「あなたを信じることができるように」
ヨハネによる福音書6:28-40
ヨハネ6章の冒頭には「5000人の供食」の出来事が記されています。イエス様は、男性だけで5000人はいた群衆を五つのパンと二匹の魚だけでお腹いっぱいにしてくださいました。人々はこの出来事に驚きました。そして、「イエス様がいてくださったら、もう自分たちは食べ物のことで心配したり、苦労することはない」と考え、イエス様を自分たちの王様にしようとしたのです。しかし、イエス様はそれを拒みました。イエス様が願っていたのは、人々をパンでお腹いっぱいにさせることだけではなかったからです。イエス様が願っていたのは、この御業を通して、人々がイエス様のことを信じるようになることでした。イエス様は、人々から「何をしたらよいでしょうか」(6:28)と問いかけられた時、「神がお遣わしになった者を信じること」を語られました。神がお遣わしになった者、すなわち、イエス様を信じるようになることを何より求められたのです。しかし、人々の思いはイエス様の願いとは別の方向を向いていました。人々は「それでは、わたしたちが見てあなたを信じることができるように、どんなしるしを行ってくださいますか。」(6:30)と訴えたのでした。そして、語ったのは、旧約聖書に記されているマンナのことでした。「もし、あなたが神から遣わされたのなら、同じように天からのパンを与えてください」と訴えたのです。そんな彼らに対しすると、イエス様は、あの旧約聖書のマンナより、もっと素晴らしい「天からのまことのパン」(6:32)を父なる神様は与えてくださるんだとお話になりました。この神のパンは、この世に命を与えるものなんだとおっしゃったのです。人々はこのイエス様の言葉に、「それなら、そのパンをください」と願います。それに対して、イエス様「わたしが命のパンである。わたしのもとに来る者は決して飢えることがなく、わたしを信じる者は決して渇くことがない。」(6:35)と言われたのでした。マンナよりも素晴らしい「天からのまことのパン」こそ、イエス・キリスト御自身でした。本日の箇所で、イエス様が何より、人々に伝えたかったのは、人々がイエス様を信じることでした。イエス様御自身こそ、「天からのまことのパン」であり、イエス様を信じることこそ、五つのパンや二匹を食べること、荒れ野でマンナを食べることにまさる祝福があり、私たちを本当の意味で満たし、生かし、私たちに命を与えてくださるのです。
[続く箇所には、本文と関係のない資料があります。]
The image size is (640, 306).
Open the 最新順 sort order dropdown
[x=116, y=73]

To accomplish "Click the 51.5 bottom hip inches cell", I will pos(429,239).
イエス様は、何より人々にこのことを知ってもらいたいと願っておられました。しかし、人々はイエス様の言葉を受け入れようとしませんでした。イエス様の一連のメッセージを聞いた人々は、イエス様が言われることが理解できず、ついていけないと言って、イエス様から離れていってしまうのです。本当に残念だなと思います。本日のイエス様と人々とのやり取りというのは、イエス様とヨハネ4章に記されているシカルの町のサマリア人の女性のやり取りと流れがよく似ています。ですが、それぞれの対応は全く違っていました。サマリア人の女性とのやり取りで、彼女はイエス様を信じていきました。これに対して、本日の箇所では、人々はイエス様を信じようとはせず、イエス様から離れていってしまったのです。